(Beginning of PASSAGE)

The CINO is responsible for managing the innovation process inside the organization that identifies strategies, business opportunities and new technologies and then develops new capabilities and architectures with partners, new business models and new industry structures to serve those opportunities.

CINO/CTIO does not have to report to the CEO or another C-level executive. However, for such role to succeed it requires organisational support from the highest level possible and reporting to the CEO or one of its direct reports is a common practice. CINO/CTIO is a functional title, similar to the chief information security officer. The words “chief” and “officer” are used to communicate that a person in this position is responsible for driving innovation throughout the entire organization. Using a functional “chief … officer” title helps to communicate that this is a cross-organizational position and enables this person to work across organizational silos.

The CINO/CTIO focuses on radical or breakthrough innovation. The coined term CINO/CTIO is used to differentiate the position from the chief information officer, who is responsible for the information technology and computer systems that support enterprise goals.

(End of PASSAGE)
(Beginning of PROVIDED DATA)

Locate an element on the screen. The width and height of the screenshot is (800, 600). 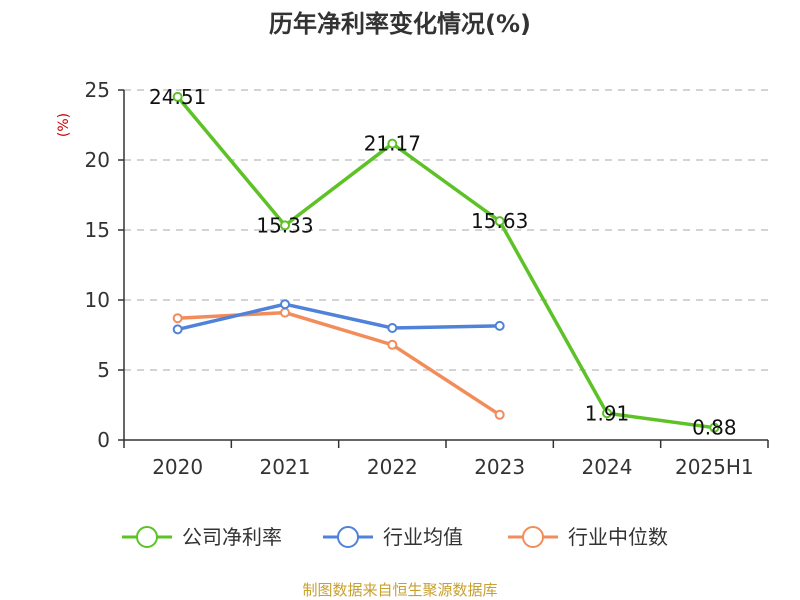
legend-label-0: 公司净利率 is located at coordinates (232, 537).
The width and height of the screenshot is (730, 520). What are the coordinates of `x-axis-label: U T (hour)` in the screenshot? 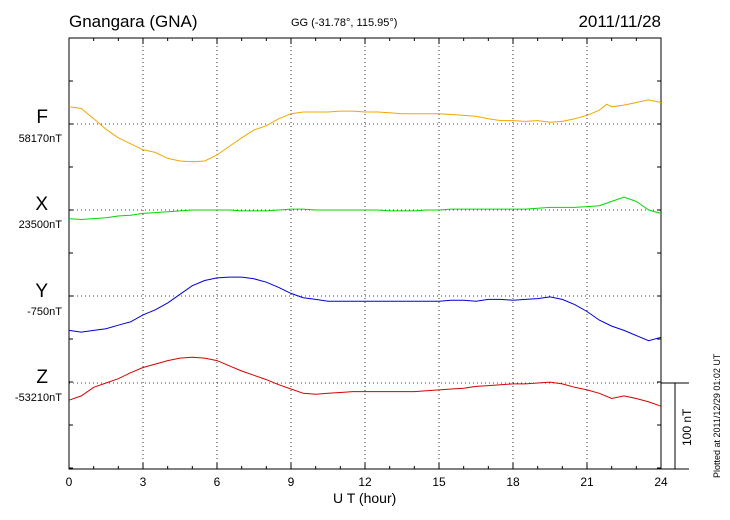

(End of PROVIDED DATA)

### [CHECK YOUR UNDERSTANDING]
1. In the passage on the chief innovation officer, what kind of innovation does the CINO/CTIO focus on?
2. Reproduce the passage on the chief innovation officer word for word, starting at "The CINO/CTIO focuses" and ending at "support enterprise goals.".

### [ANSWERS PER TASK]
1. Radical or breakthrough innovation.

2.
The CINO/CTIO focuses on radical or breakthrough innovation. The coined term CINO/CTIO is used to differentiate the position from the chief information officer, who is responsible for the information technology and computer systems that support enterprise goals.